• **Task instructions**
Your answer should repeat every line of the records below in which the word "star" appears.

++++ Provided entries ++++

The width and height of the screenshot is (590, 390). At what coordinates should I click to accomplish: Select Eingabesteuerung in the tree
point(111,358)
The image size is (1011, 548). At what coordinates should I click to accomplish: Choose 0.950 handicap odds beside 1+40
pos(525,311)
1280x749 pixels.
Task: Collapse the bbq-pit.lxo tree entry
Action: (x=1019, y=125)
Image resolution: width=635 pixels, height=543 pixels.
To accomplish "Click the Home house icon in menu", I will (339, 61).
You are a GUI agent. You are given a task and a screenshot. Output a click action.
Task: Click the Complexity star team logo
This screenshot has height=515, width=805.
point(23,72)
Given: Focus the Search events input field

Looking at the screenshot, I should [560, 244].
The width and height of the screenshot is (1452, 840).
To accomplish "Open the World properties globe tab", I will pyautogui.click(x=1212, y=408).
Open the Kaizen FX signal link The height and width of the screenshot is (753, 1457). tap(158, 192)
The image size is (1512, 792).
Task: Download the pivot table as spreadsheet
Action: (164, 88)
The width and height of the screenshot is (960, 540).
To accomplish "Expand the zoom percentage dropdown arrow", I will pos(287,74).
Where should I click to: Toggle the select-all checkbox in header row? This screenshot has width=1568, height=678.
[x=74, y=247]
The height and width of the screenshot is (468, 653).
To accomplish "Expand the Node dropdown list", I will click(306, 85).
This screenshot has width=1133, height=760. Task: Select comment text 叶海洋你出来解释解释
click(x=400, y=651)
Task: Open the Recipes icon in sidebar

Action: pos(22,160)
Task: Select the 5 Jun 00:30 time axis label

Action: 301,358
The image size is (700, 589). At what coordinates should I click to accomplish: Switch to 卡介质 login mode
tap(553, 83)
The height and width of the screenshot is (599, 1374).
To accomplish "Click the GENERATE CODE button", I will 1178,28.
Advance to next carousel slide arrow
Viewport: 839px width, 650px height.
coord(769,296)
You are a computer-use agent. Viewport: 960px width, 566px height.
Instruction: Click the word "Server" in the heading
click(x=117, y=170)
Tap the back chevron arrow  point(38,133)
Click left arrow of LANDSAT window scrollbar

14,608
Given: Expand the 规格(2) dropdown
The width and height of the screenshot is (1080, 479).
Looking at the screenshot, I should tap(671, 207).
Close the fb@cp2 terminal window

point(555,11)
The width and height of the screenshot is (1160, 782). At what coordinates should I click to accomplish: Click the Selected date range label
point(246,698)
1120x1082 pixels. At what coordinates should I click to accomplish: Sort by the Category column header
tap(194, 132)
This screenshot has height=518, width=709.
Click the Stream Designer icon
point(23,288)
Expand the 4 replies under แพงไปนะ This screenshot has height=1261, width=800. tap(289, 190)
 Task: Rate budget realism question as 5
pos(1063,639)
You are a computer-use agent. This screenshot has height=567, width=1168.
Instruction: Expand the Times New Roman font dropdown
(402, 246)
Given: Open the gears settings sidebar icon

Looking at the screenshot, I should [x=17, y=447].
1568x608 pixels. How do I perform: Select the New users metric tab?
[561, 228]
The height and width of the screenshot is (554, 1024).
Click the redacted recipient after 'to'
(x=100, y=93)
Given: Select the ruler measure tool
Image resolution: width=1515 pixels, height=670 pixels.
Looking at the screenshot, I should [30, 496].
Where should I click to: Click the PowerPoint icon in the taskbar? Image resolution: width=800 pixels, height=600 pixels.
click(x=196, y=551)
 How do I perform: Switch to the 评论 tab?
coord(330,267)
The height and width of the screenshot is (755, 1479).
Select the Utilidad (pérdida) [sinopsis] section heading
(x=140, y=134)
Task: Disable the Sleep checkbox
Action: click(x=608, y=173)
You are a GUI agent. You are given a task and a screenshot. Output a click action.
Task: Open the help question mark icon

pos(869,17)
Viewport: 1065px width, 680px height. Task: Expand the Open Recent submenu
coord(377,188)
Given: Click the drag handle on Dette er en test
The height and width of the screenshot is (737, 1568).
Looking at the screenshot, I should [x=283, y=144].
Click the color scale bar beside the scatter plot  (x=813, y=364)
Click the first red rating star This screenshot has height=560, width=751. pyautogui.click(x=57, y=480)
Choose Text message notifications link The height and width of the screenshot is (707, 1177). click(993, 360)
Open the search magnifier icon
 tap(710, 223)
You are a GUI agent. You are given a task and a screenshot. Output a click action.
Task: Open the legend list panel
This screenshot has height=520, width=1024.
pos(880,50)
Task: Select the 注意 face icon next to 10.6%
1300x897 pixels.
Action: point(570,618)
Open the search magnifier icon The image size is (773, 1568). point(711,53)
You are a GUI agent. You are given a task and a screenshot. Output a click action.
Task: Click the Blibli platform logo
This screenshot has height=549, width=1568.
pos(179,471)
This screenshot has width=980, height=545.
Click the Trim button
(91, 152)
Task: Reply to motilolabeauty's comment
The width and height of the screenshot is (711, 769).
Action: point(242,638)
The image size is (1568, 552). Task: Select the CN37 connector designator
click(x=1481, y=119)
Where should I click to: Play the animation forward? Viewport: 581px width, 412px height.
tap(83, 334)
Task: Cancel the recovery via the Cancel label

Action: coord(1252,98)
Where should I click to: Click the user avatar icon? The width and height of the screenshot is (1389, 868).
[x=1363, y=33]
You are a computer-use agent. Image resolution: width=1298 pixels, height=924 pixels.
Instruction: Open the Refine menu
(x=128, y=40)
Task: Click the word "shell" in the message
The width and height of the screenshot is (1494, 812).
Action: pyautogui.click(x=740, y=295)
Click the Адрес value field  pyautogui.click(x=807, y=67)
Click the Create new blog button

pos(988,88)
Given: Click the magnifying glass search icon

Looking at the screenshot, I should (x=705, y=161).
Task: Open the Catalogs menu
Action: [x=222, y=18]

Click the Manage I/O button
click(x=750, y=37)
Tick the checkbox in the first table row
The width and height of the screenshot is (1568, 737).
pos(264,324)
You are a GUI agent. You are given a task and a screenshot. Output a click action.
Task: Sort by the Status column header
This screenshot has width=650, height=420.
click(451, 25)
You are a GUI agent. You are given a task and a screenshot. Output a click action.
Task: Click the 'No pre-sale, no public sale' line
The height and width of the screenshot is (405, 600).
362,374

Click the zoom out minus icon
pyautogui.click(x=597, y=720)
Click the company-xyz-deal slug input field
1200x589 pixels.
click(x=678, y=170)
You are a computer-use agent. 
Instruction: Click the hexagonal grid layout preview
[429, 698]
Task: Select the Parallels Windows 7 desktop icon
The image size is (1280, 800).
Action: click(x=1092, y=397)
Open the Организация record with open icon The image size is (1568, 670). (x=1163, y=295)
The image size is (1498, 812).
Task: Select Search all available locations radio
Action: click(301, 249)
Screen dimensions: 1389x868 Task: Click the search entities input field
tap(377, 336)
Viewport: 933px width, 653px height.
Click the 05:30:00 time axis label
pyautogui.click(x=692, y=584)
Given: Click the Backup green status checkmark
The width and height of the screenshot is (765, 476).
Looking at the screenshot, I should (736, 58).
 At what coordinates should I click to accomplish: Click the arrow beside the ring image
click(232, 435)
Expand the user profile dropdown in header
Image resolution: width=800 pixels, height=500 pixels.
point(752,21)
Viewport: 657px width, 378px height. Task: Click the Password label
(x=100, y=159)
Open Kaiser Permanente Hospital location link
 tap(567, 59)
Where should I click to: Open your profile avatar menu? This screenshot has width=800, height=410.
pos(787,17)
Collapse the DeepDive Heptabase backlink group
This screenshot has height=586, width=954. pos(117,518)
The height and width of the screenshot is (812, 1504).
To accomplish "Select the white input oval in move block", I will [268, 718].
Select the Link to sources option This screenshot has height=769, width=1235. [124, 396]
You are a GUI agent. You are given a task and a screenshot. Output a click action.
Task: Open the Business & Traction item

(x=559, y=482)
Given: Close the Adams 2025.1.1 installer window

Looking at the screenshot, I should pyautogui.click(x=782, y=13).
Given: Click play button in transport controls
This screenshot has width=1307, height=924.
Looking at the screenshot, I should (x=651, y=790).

++++

• **Response to the exercise**
Task: Click the Complexity star team logo
Click the first red rating star This screenshot has height=560, width=751. pyautogui.click(x=57, y=480)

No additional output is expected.